===== Data entries
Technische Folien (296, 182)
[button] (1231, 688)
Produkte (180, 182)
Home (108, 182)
==========
===== Data entries
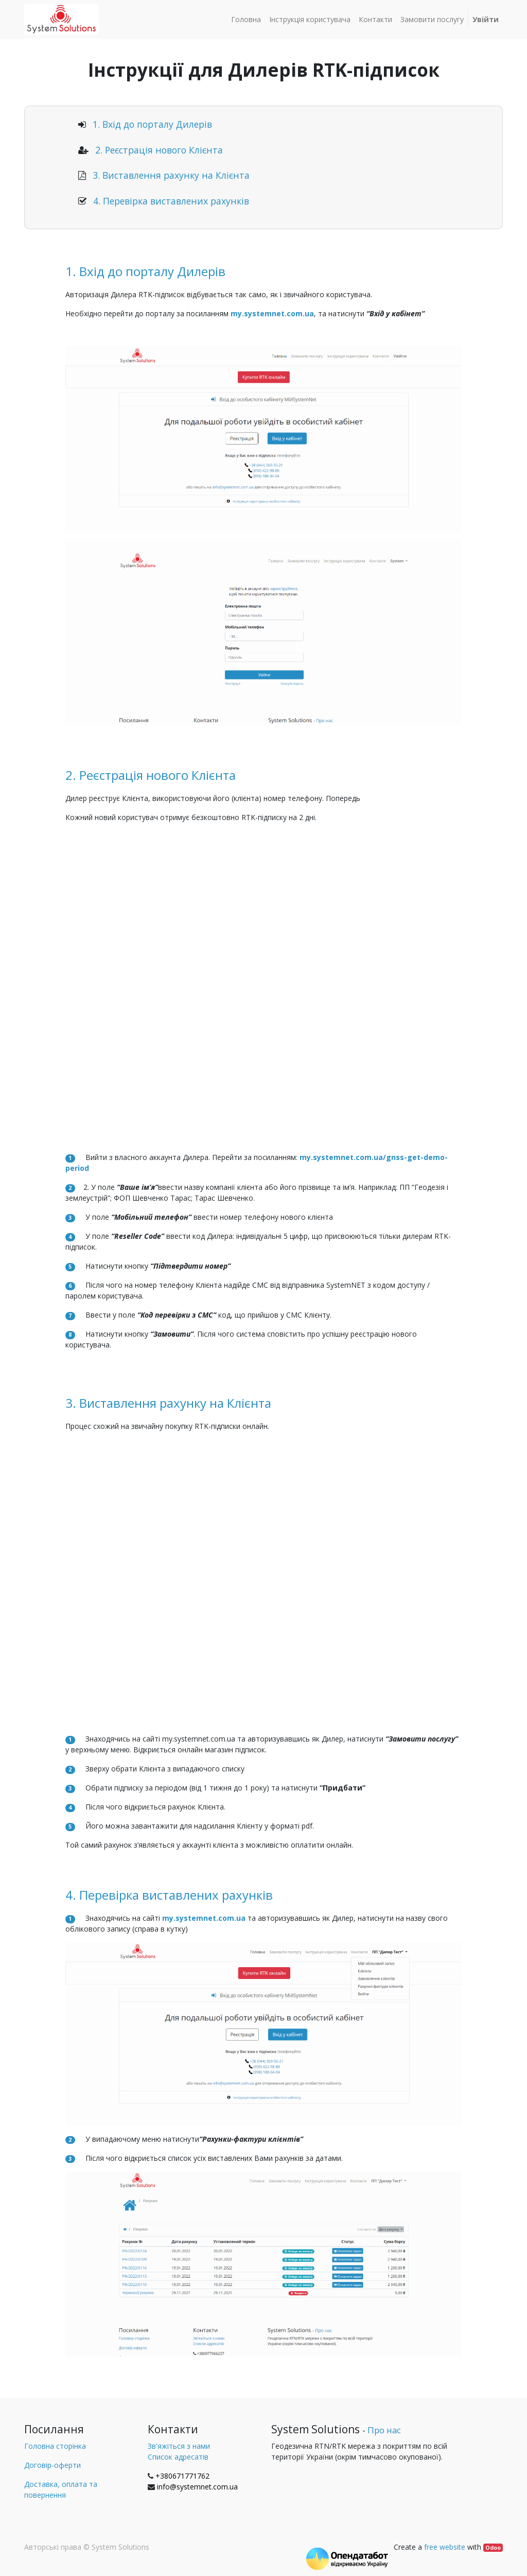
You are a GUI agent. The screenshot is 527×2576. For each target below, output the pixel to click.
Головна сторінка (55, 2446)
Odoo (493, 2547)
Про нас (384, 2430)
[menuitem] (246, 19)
==========
## Exercise objective
Please format the rows between the lines holding "You are a GUI" and "[menuitem] (246, 19)", inclusive, as a Markdown table with the columns Row and Line, numbering each row and skipping blank lines.

## Expected output
| Row | Line |
|---|---|
| 1 | You are a GUI agent. The screenshot is 527×2576. For each target below, output the pixel to click. |
| 2 | Головна сторінка (55, 2446) |
| 3 | Odoo (493, 2547) |
| 4 | Про нас (384, 2430) |
| 5 | [menuitem] (246, 19) |